2017年5月24日,神戸市松原児童館で小2男児が職員を背後からバットで殴る事件が起きました。その職員は私の娘です。事件についてのあれこれ,世に伝えられる暴力などについて考えたあれこれを記しています。私の名前は,久保田昌加(仮名)。

方向転換できなかった神戸市役所

神戸市記者会見が明らかにしたこと④

 前回,児童館指定管理者と神戸市の間でどのように「事故」現場を確認していったのかを記しました。彼らの検討の中では,明確な暴力行為を行なった少年や,既に片耳が聴こえにくくなっている被害者のことを慎重に考えることはなかったようです。

 入院中の娘に児童館から掛かってきた唯一の電話の中で,加害児童は児童館に「出入り禁止にした」と説明があったそうですが,本来であれば少年法に基づく保護や指導の対象としての措置が必要だったのではないでしょうか。児童館作成資料の中でもそうしたことは見られず,世間に放逐しただけで終わっています。療養している娘の症状が確認されることもありませんでしたので,郷里から帰れば「すぐに職場復帰できるレベルのケガ」程度の認識しかなかったと思います。

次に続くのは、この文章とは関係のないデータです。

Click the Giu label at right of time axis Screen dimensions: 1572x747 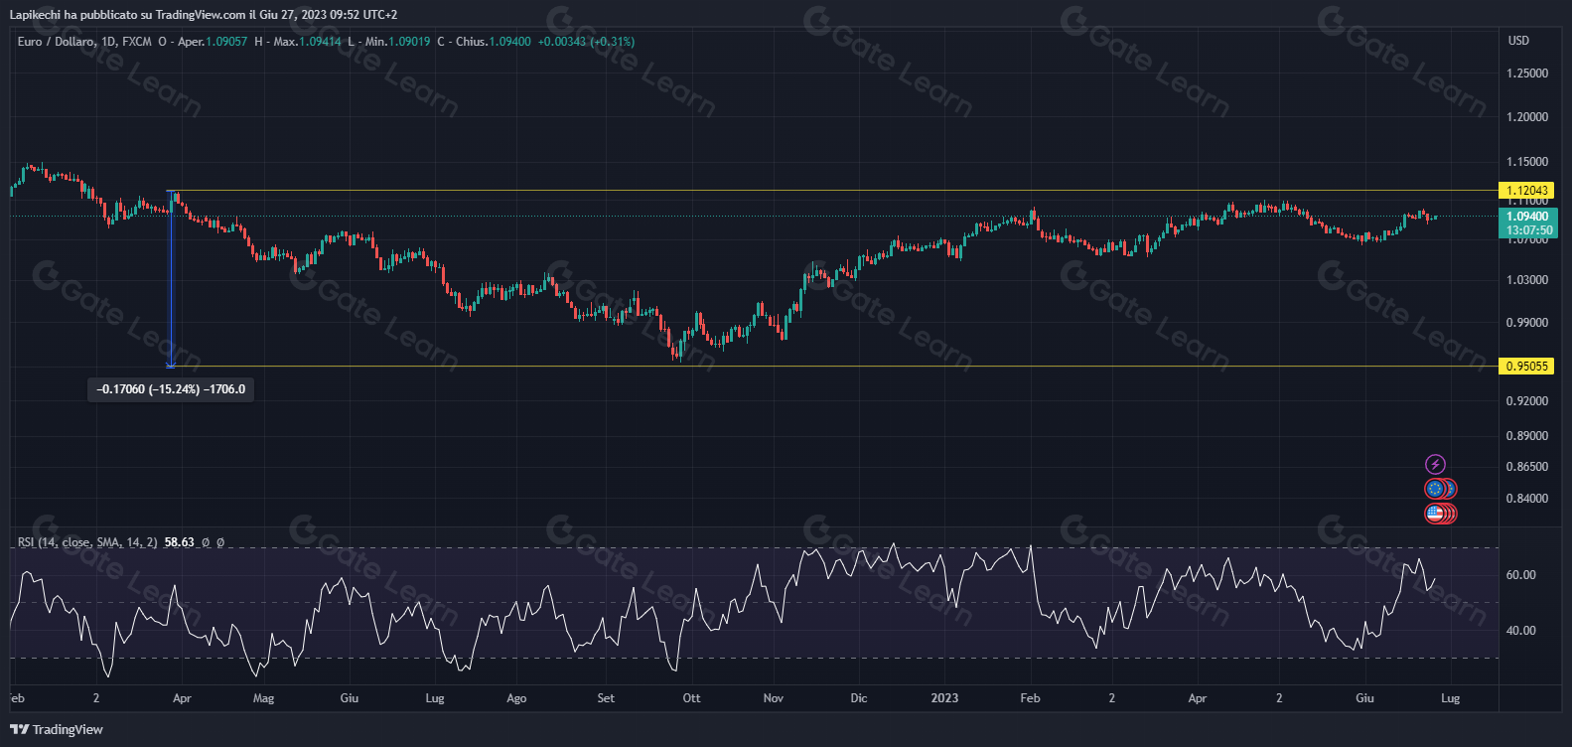(x=1364, y=698)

 しかし,事態を重く受け止めていた被害者から被害届が出され,警察による調査が進められることになります。それは,市や指定管理者にとっては想定外のことだったはずです。6月28日に私と娘が指定管理者との面会に際し,「事故ではなく事件なので,警察の調査に協力を」という話を切り出した時,指定管理者側の方々に虚を衝かれたような反応が見受けられたのは,自分たちが描いたシナリオにない話,それもかなり重い話が出てきたからだと推測しています。

 この場での話は,私がほとんどを主導したと思っていますが,この面会の中で指定管理者側から主体的な発言があったのは,「加害児童は発達障害」と「バットはプラスチック製」の二つでした。この二つの言葉が,この後の市の対応の中で問題視されるキーワードになっていきます。

 被害届の提出は,神戸市役所にとっては,自らの取組みについて再考する=「検証する」チャンスだったと思います。しかし,彼らはそれをしませんでした。つまり警察による捜査が始まった後も,指定管理者と用意していた「大したことではない」との結論を維持することにしたようです。12月の新聞報道の日に急遽記者会見したのも,6月5日に確認したものを守るためのものといえます。それゆえ,記者会見資料のタイトルも「事件」ではなく「事故」としなければならなかったわけです。

 展開が変わる前の視点で書かれた資料にこだわり,それに合わせた姿勢を取り繕っていくことを選択した,といえます。公の存在,公務にあたる者は,より広い視野に立ち,より多くの情報をもとに,住民(納税者)に納得してもらえる判断や行動がなされるべきだと私は考えます。

 しかし神戸市の判断・行動はそうではありませんでした。施設設置者として指導監督すべき立場,指定管理者を選定する立場として主体的に行動することはせず,指定管理者の報告を鵜呑みにする行動を繰り返したわけです。変化に対応できない行政マンの,思考力の融通の利かなさや石頭ぶりがよくうかがわれる行動,といえばよいのでしょうか。

 先日読んだ新聞記事で,日本在住20年を超える英国記者の言葉の中に「何か間違いを犯したときに、それを認めようとしないのは日本の政治、行政に共通しているように思う」とありました。私の頭の中では「神戸市役所」という言葉が重なっていました。

 非常に悲しい公務員の性を見せられたようにも思いますが,私どもがこうした市役所や指定管理者の認識や対応に納得できないことは,改めて強調しておきたいと思います。